Air at Po = 10 bar, To = 400 K is supplied to a 50 mm diameter pipe. The friction factor for the pipe surface is 0.002. If the Mach number changes from 3.0 at the entry to 1.0 at the exit determine i) the length of the pipe and ii) the mass flow rate.

(AU: May 2011)

A combustion chamber in a gas turbine plant receives air at 350 k, 0.55 bar and 75m/s. The air fuel ratio is 29 and the calorific value of the fuel is 41.87MJ/Kg. Taking γ = 1.4 and R= 0.287 KJ/Kg K for the gas determine: I) the initial and final mach numbers ii) final pressure, temperature and velocity of the gas. Iii) percent stagnation pressure loss in the combustion chamber and iv) the maximum stagnation temperature attainable.

(AU: May 2011, Dec 2007)

The stagnation temperature of air in a combustion chamber is increased to 3.5 times its initial value. If the air at entry is at 5 bar, 105 C and a mach number of 0.25 determine: i) the Mach number, pressure and temperature at exit. ii) Stagnation pressure loss and iii) the heat supplied per kg of air.

(AU: May 2010, May 2008)

Air enters a constant area duct at M1 = 3, P1 = 1 atm and T1 = 300 K. inside the duct the heat added per unit mass is q = 3 × 105 J/Kg. Calculate the flow properties M2, P2, T2, ρ2, To2 and Po2 at the exit. (AU: Dec 2009)

Air at an inlet temperature of 60 C flows with subsonic velocity through an insulated pipe having inside diameter of 50 mm and a length of 5 m. The pressure at the exit of the pipe is 101 kPa and the flow is choked at the end of the pipe. If the friction factor 4f = 0.005. determine the inlet Mach number, the mass flow rate and the exit temperature.

(AU: Dec 2009)

Air flows with negligible friction in a constant are duct. At section one, the flow properties are T1 = 60.4 C, P1 = 135 kPa absolute and velocity 732 m/s. Heat is added to the flow between section one and section two, where the mach number is 1.2. Determine the flow

properties at section two, the heat transfer per unit mass and the entropy change. (AU: May 2009)

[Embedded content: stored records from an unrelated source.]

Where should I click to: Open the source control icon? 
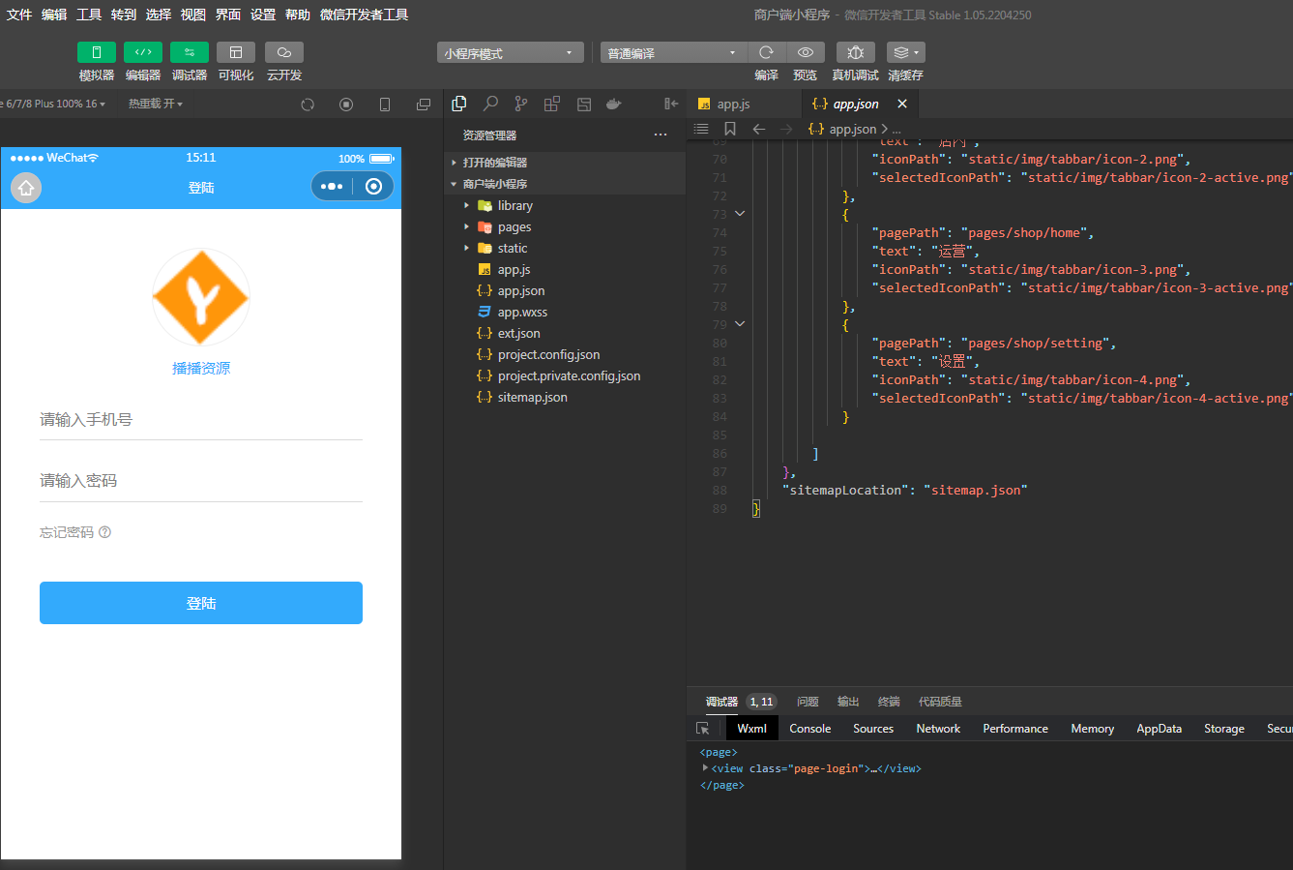click(521, 104)
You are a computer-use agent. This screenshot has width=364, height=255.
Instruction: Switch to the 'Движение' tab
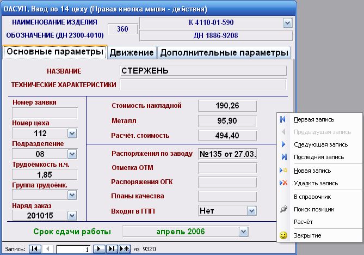(132, 52)
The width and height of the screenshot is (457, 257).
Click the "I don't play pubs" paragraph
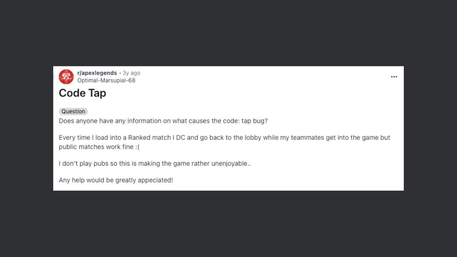[x=155, y=163]

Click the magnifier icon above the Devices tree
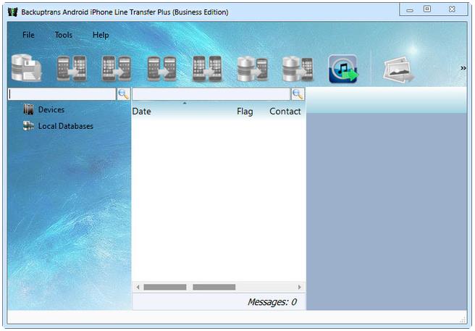[x=123, y=94]
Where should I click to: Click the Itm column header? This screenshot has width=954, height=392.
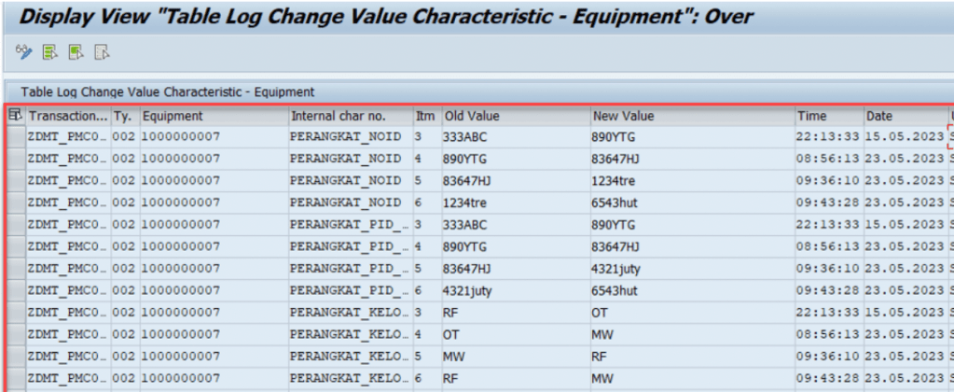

A long pipe of 0.0254 m diameter has a mean coefficient of friction of 0.003. Air enters the pipe at a mach number of 2.5, stagnation temperature 310 K and static pressure 0.507 bar. Determine for a section at which the mach number reaches 1.2: i) Static pressure and temperature, ii) Stagnation pressure and temperature, iii) Velocity of air, iv) Distance of this section from the inlet and v) mass flow rate of air.

(AU: Dec 2008, May 2008)

The mach number at the exit of a combustion chamber is 0.9. the ratio of stagnation temperatures at exit and entry is 3.74. If the pressure and temperature of the gas at exit are 2.5 bar and 1273 K respectively, determine: i) Mach number, pressure and temperature of the gas at entry ii) the heat supplied per Kg of the gas and iii) the maximum heat that can be supplied.

(AU: Dec 2008)

Unit III – Normal and oblique shocks

Part A:

1. What is mean by shock wave ?

2. What is mean by Normal shock?

3. What is oblique shock?

4. Define strength of shock wave?

5. What are applications of moving shock wave ?

6. Shock waves cannot develop in subsonic flow? Why?

7. Define compression and rarefaction shock? Is the latter possible?

8. State the necessary conditions for a normal shock to occur in compressible flow?

9. Give the difference between normal and oblique shock?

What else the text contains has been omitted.